Duvenage stressed that from an Outa perspective, there are very few options for the government to consider, adding the only alternative to e-tolls is for the GFIP bonds to be financed via National Treasury.
He said between 2016 and 2020 Treasury had already allocated Sanral R10.8 billion for GFIP, which accounts for about 51% of the freeway bonds for the overpriced upgrade and is on top of another grant of R70 billion – an annual average of R14 billion a year – for the same period for non-tolled roads.
“This has been the solution being practised for the past number of years and should continue to remain, as the entire country benefits from Gauteng’s freeway upgrade,” he said.
Duvenage questioned why Sanral continues to operate the defunct scheme when only a handful of people – mainly a few businesses who profit out of e-toll charges to their clients – continue to pay.
He said Sanral itself has written off R23.6 billion of the unpaid e-toll bills, of which R17.3 billion was revenue not recognised and R6.3 billion of the R10.4 billion that was reflected in Sanral’s books was impaired as uncollectible.
“Thus the failure to collect e-tolls in lieu of payment for the GFIP bonds is a fait accompli,” he said.

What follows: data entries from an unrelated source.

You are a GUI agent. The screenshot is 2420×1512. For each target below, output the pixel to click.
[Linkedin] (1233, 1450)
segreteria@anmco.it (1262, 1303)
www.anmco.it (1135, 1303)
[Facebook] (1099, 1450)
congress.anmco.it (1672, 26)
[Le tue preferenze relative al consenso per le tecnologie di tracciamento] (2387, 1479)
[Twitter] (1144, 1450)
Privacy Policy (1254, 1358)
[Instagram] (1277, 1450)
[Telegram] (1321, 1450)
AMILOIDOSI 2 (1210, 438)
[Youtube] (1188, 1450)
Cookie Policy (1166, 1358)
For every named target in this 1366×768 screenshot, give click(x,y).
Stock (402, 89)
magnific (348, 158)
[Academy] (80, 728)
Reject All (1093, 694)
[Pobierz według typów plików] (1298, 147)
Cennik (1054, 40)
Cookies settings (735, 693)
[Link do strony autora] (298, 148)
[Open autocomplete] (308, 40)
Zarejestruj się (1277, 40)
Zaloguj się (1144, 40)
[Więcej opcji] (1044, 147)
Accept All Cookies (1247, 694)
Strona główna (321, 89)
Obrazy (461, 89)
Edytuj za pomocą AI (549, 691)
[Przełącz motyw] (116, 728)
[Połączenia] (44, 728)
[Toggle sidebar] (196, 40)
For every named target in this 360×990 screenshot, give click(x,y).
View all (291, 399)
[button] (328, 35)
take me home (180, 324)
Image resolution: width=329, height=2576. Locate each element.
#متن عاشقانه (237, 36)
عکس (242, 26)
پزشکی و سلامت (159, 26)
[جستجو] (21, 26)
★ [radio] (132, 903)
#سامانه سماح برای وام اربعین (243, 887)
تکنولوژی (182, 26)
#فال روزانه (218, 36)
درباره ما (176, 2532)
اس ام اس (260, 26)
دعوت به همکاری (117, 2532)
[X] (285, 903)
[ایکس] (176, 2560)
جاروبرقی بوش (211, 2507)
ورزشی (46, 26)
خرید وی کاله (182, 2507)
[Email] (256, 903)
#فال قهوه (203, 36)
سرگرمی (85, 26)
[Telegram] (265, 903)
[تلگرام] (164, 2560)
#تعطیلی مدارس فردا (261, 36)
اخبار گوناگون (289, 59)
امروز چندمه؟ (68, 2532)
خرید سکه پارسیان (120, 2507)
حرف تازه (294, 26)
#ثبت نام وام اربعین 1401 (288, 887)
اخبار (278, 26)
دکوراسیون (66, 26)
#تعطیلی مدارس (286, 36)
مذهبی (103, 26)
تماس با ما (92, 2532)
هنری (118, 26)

Factors pointing to possible corruption
Duvenage stressed this has never been an efficient or enforceable user-pays scheme and Outa believes that corruption, or the allocation of funds to areas where these funds should not be going, probably has something to do with the state’s reluctance to pull the plug on the scheme.
He said this conclusion is based on several Outa observations, including:
The five-year e-toll collection contract ended three years ago and was followed by extensions until December 2021 and no further extensions are possible – and therefore there is no contractual obligation or penalties to keep the contract alive.
About R50 million to R55 million is collected by ETC each month but how much of this is actually being allocated to cover the costs of the collection process and who are the companies that are supplying “services” to ETC?
Outa has unanswered questions from Sanral and ETC regarding the allocation of R10 million to a so-called “BEE Facilitation service provider, PRO-ASH”, which it believes was a corrupt transaction, with the cost passed on to motorists.
Allegations over Austrian-based Kapsch TrafficCom, which was implicated in a dubious and possibly corrupt transaction in Zambia to the value of $5.5 million, which was channelled through Kapsch’s South African accounts and resulted in individuals being prosecuted in Zambia regarding this issue.
The GFIP project at a cost of R17.9 billion, well over twice the price it should have been, provides a clear indication that Sanral either deliberately sanctioned the overpayments or allowed gross maladministration and undue profiteering from the project by local contracting companies.
“With too many questions and a lack of transparency over the e-toll debacle, along with the state’s reluctance to introduce a commission of inquiry or a thorough independent investigation into the scheme, Outa believes there is no rational explanation for the continued collection of e-tolls and, as such, there must be another sinister or possible corrupt motivating force behind its continued operation,” said Duvenage.